When to remove a baseline

The story / page was deleted and the baseline is now orphaned.
The component is purely behavioral (e.g. a hidden context provider) and the baseline never had visual content.
The baseline catches the same regression as another sibling baseline - keep the smaller-blast-radius one.

When to update a baseline

Always after intentional UI changes, in the same PR that ships the change. The PR review surface should include both the code diff and the snapshot diff; reviewers approve them together.
Never as a separate "snapshot refresh" PR detached from the code change - the diff is uninterpretable without the corresponding code.

Severity tiering

Most projects need only two tiers:

Tier	Behavior	Use for
Block	Fail CI; require explicit acceptance	Production-shipped pages and components.
Warn	Surface in the report; do not block	Unstable areas under active redesign; new baselines during ramp-up (first 2 weeks).

Promote warn-tier baselines to block-tier after they've been stable for ~2 weeks of CI runs.

Naming conventions

Story-driven baselines: <atomic-level>/<component>/<variant> (e.g. Atoms/Button/Primary-Disabled).
Page-driven baselines: route path with hyphens (-) replacing slashes; e.g. /dashboard/billing → dashboard-billing.
Per-breakpoint suffix: -375, -768, -1280, -1920.

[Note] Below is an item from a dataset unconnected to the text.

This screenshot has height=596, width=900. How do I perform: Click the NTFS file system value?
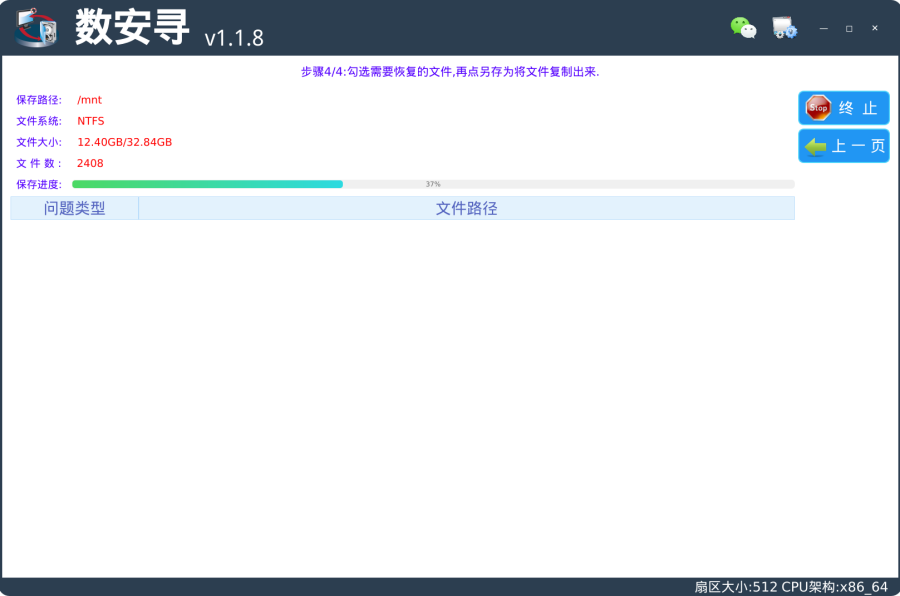coord(90,121)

A baseline name that doesn't tell the reviewer what they're looking at is the most common cause of "rubber-stamp" approvals. Self- documenting names + the engine's diff UI make approvals fast.

Common anti-patterns

Anti-pattern	Why it fails	Fix
Baselines for every Storybook control combination	Combinatorial blow-up; minimal new-bug signal	One baseline per business-relevant variant; skip auto-generated combos.
Threshold cranked above 0.3 / maxDiffPixels > 500	Hides whole-component regressions	Mask or wait instead.
Snapshots committed from developer laptops	OS / font drift causes false positives in CI	Run baseline updates only in CI, or use the official Playwright Docker image locally.
One baseline per breakpoint per browser per locale	Quota cost dominates; review fatigue	Cover most breakpoints in one browser; cross-browser only on top-traffic pages.
Updating snapshots in a "snapshot refresh" PR	Reviewers can't tell intentional from regression	Always update baselines in the same PR as the UI code change.
`--auto-accept-changes` on PR branches	Eliminates the entire point of visual review	Only `--auto-accept-changes` on `main` (post-merge); never on PRs.
Mixing Percy and Chromatic on the same coverage	Two builds, two review UIs, duplicate quota	Pick one hosted engine; pair with Playwright for self-hosted depth.

When to retire visual coverage entirely

A few projects do not benefit from visual regression testing:

Backend services with no UI. Obvious skip.
CLI tools. Snapshot the rendered output as text instead.
Data-heavy admin panels with chronic dynamic data. The masking surface area exceeds the asserted area; consider keyboard / accessibility tests as the visual proxy.

If you find yourself retiring more than ~20 % of your baselines as "chronically flaky" - the project is in this category. Switch strategies rather than fight the tool.